Close-up of my moth pal.

And then I ate the moth because I wanted to know what it tasted like.  Not really.  I took the moth back outside, said, “God bless the fuzzy moth,” and buried it.  I also wiped the table off. 

So there you have it.  A few critters from the Great Outdoors.  Some, like the caterpillars and moths, will be pretty scarce soon, so get outside NOW before it sNOWs.

Mynah Bird Likes to Read Books

Written by on September 30, 2012 1 Comment

It took Little Buddy a little over a week to get out and safely back in her cage by herself, and one thing that helped her along was putting a yellow washcloth on the door of the cage to give it a firmer feel.  Once she figured out the yellow wash cloth was safe to land on, we moved the wash cloth onto Mark’ s leg.

Little Buddy on the yellow wash cloth on Mark's leg.

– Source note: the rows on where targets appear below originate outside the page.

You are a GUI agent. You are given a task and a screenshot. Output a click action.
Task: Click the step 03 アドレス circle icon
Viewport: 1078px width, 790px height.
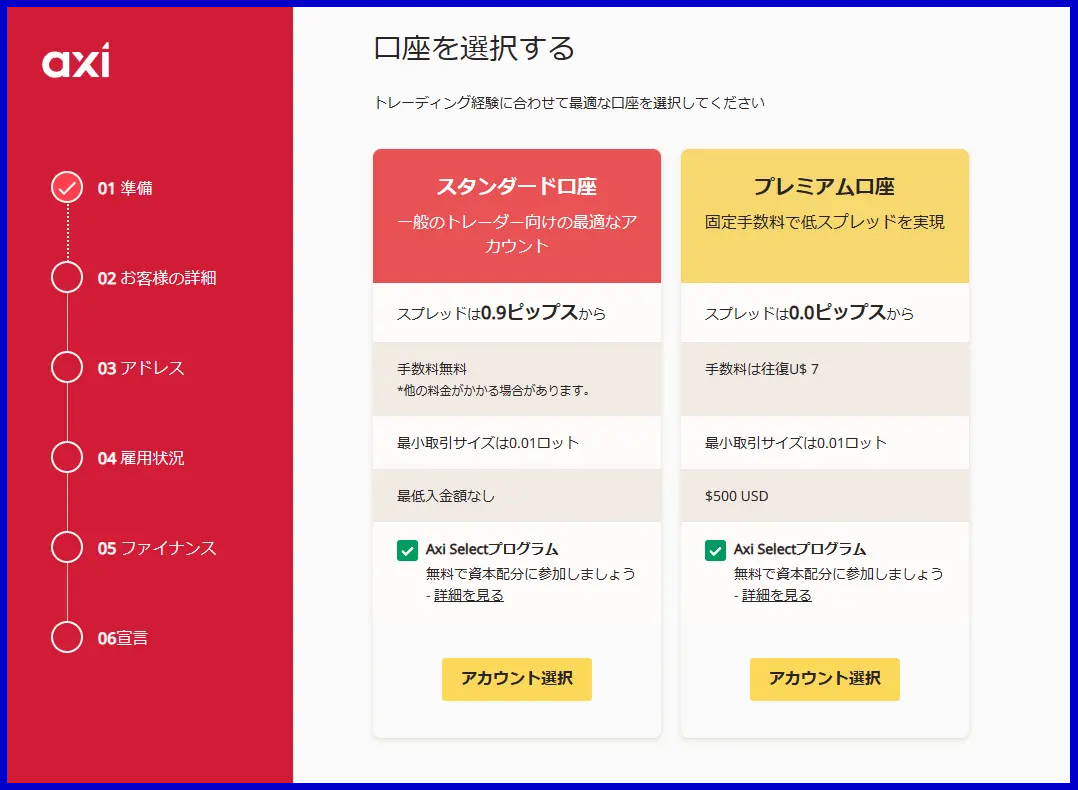pos(67,367)

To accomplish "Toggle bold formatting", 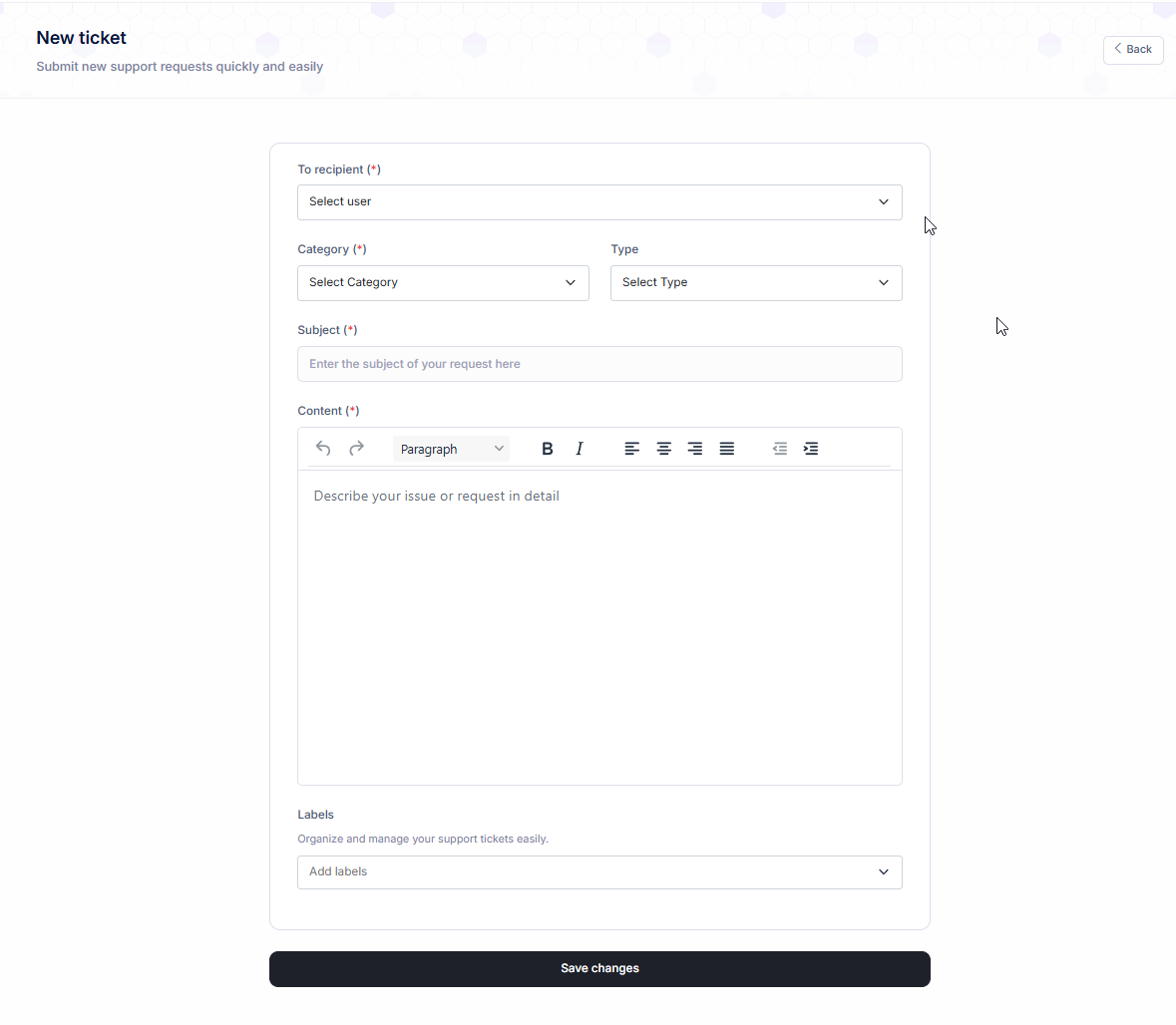I will pyautogui.click(x=548, y=449).
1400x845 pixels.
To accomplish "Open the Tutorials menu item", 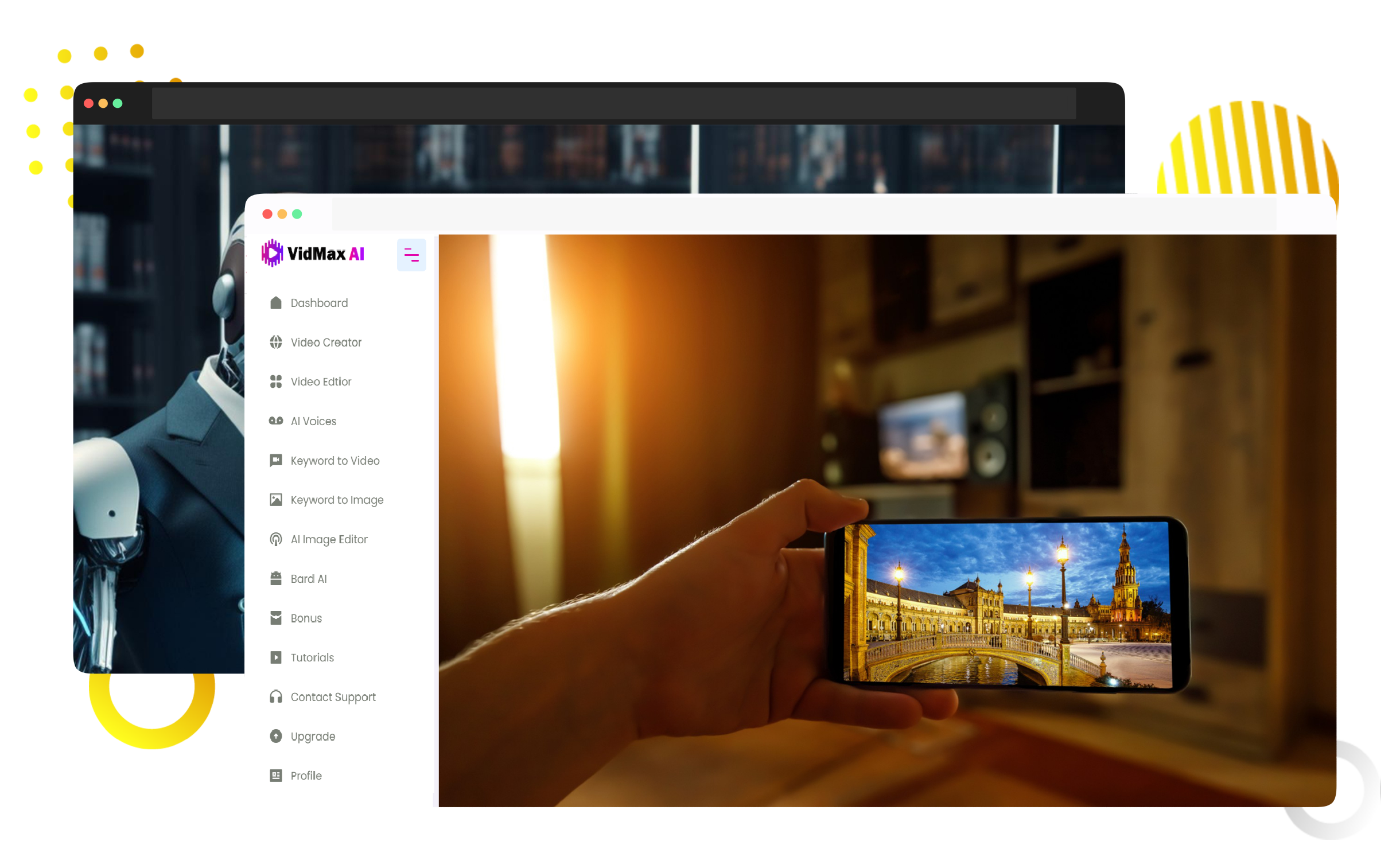I will click(312, 657).
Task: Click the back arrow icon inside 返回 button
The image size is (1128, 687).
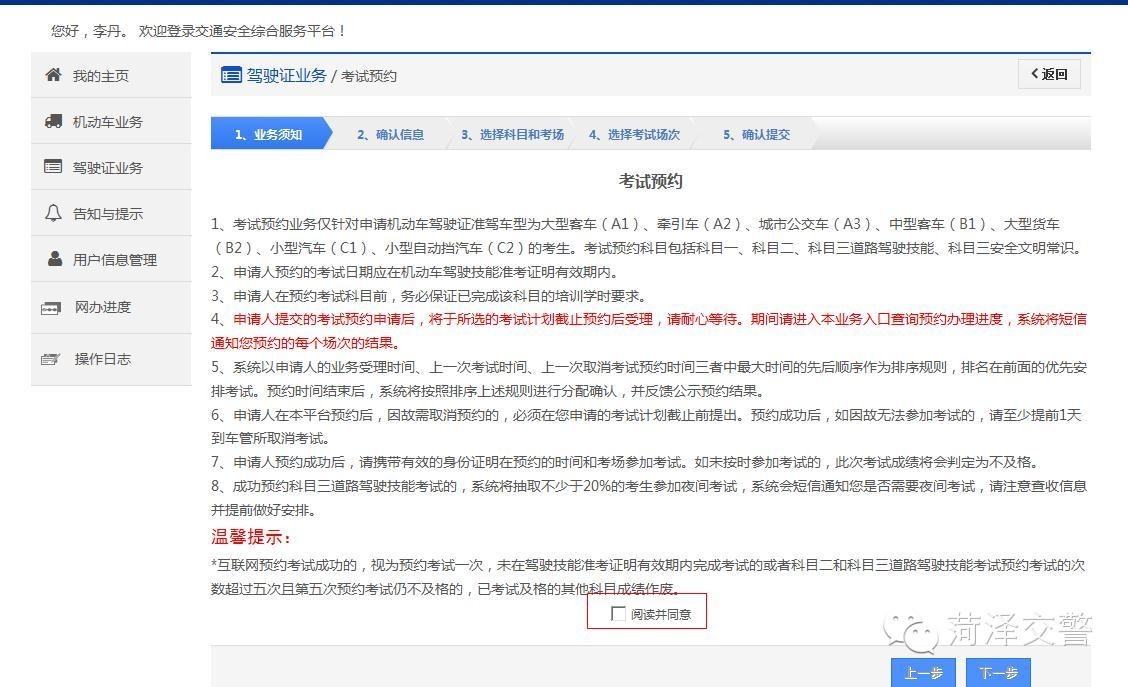Action: (x=1035, y=74)
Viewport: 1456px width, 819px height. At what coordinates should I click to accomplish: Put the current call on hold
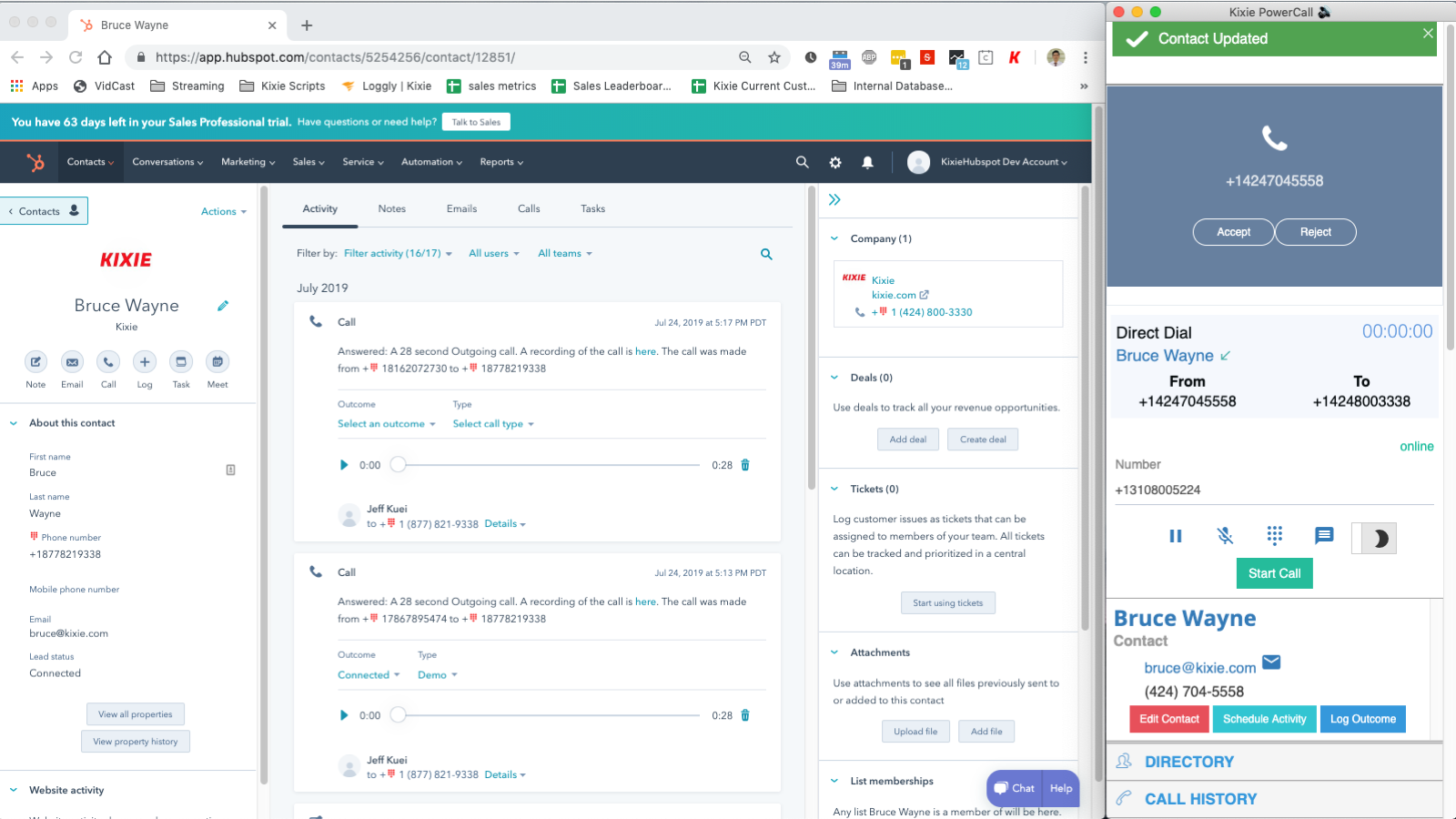pos(1175,535)
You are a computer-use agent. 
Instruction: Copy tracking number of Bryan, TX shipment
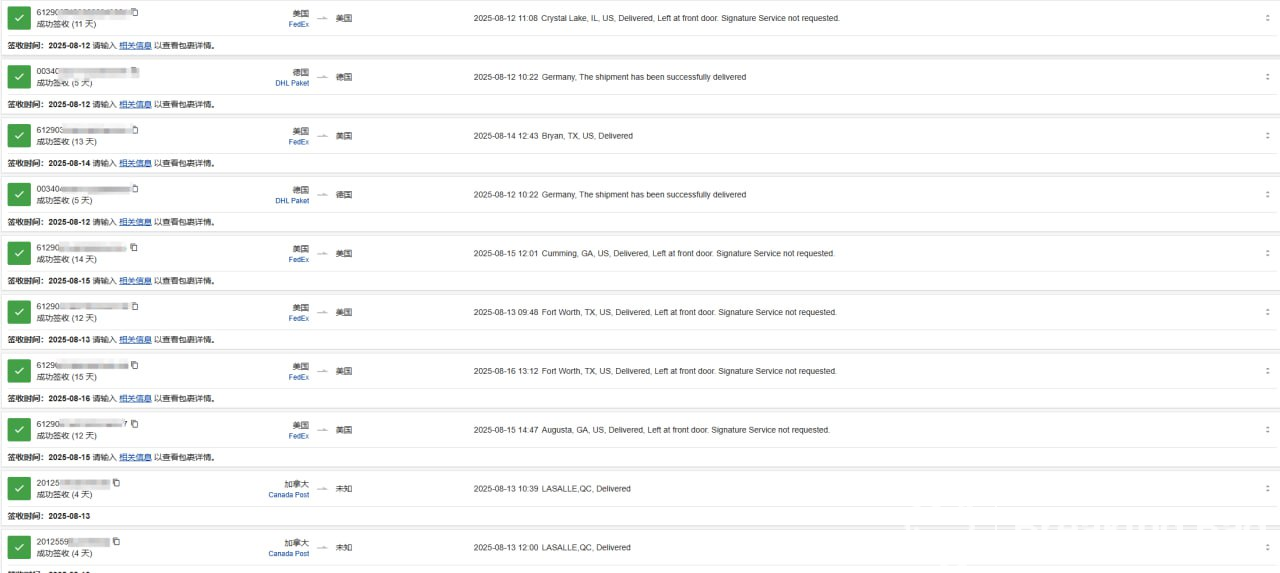coord(135,130)
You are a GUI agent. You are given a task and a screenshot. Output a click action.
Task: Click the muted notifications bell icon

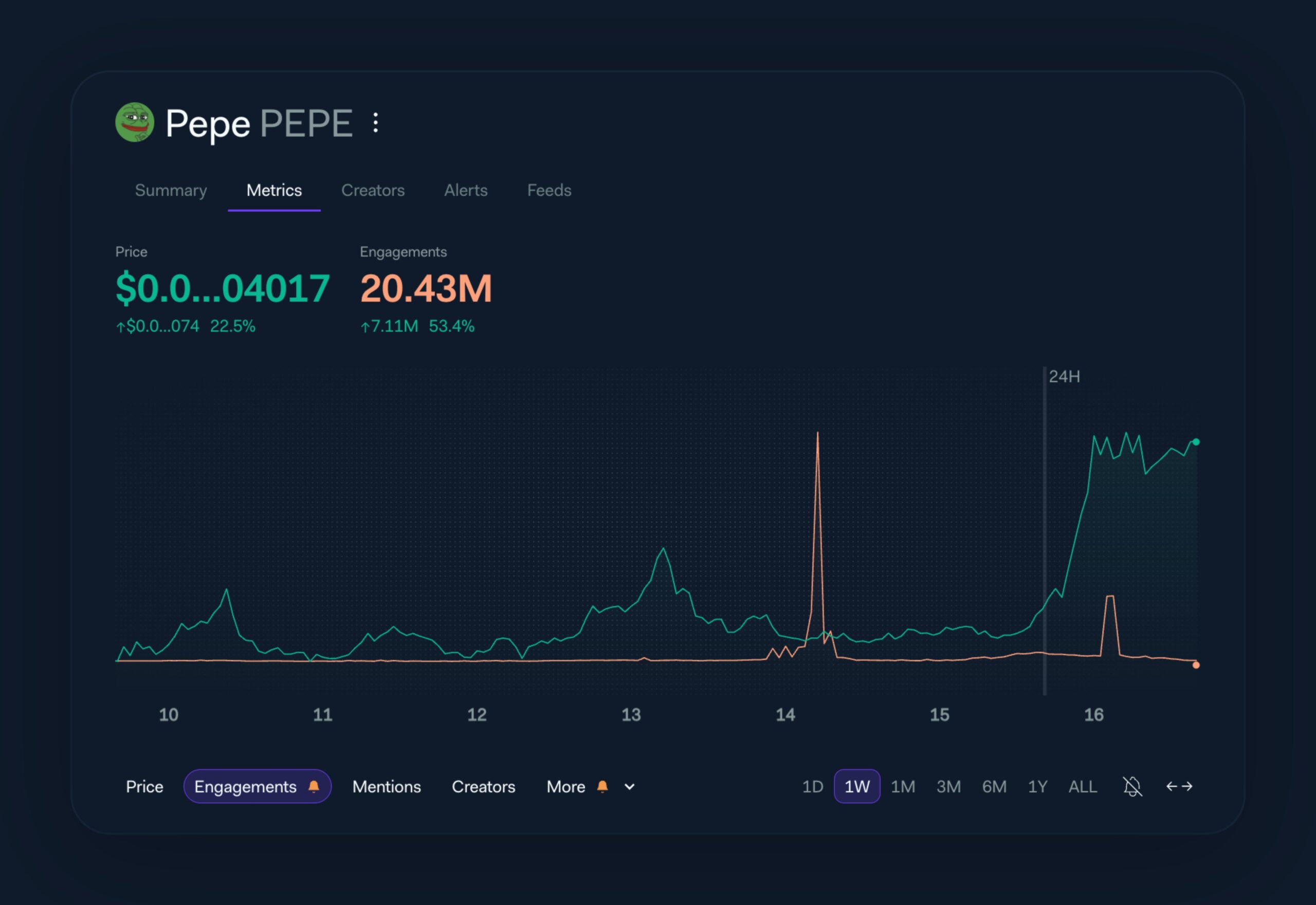coord(1132,786)
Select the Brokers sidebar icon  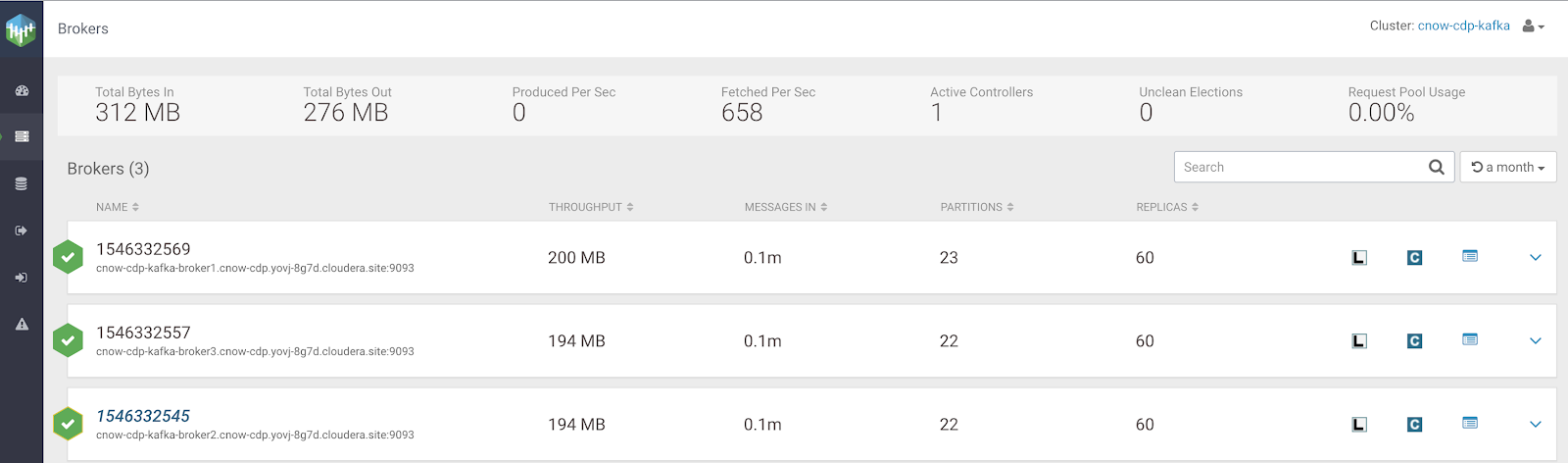22,136
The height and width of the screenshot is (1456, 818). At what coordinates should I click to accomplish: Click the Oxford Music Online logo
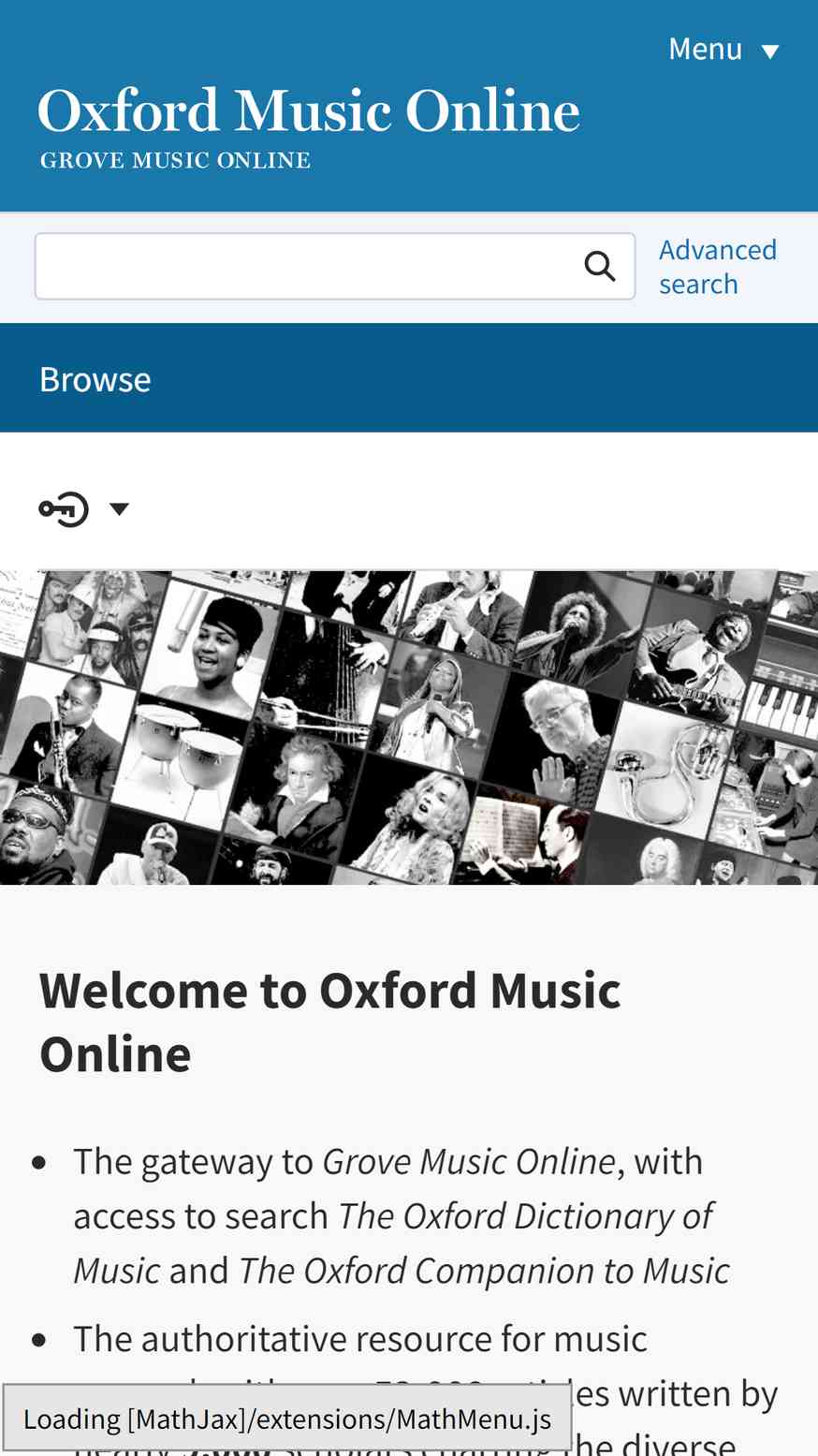point(309,111)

Well, once Little Buddy was comfortable on Mark’s leg, she started checking out the book he was reading.
 

Little Buddy checking out Mark's book.

 
She found his book about 18th Century navy life to be fascinating.
 

Little Buddy reading along with Mark.

 
Little Buddy quickly moved right on to the next page.
 

Little Buddy reading faster than Mark.

 
She even helped Mark turn the pages.
 

Little Buddy helping turn the page.

 
She soon grew impatient with the pace of Mark’s reading.
 

Little Buddy grabbing Mark's book mark.

 
Then she walked off with Mark’s book mark and, with a clumsy flutter of her wings, almost got the book mark inside her cage.
 

Little Buddy walking off with the book mark.

 
In truth, our mynah bird can’t read books.   And Mark hasn’t gotten much reading done in her company, either.  But Mark is sure having a good time with his curious Little Buddy. 
 
Oh, if any of you are looking for a mynah bird of your own, you need look no further than Todd from Milton, Florida.  It’s where Little Buddy came from, and we hear he has a couple more baby mynahs looking for new homes.  Todd loves his birds and he’s called a couple of times to check on Little Buddy and make sure she’s doing whatever mynahs are supposed to do.   Or maybe he’s checking on Mark to make sure Mark’s doing what mynahs like Marks to do.  Hm.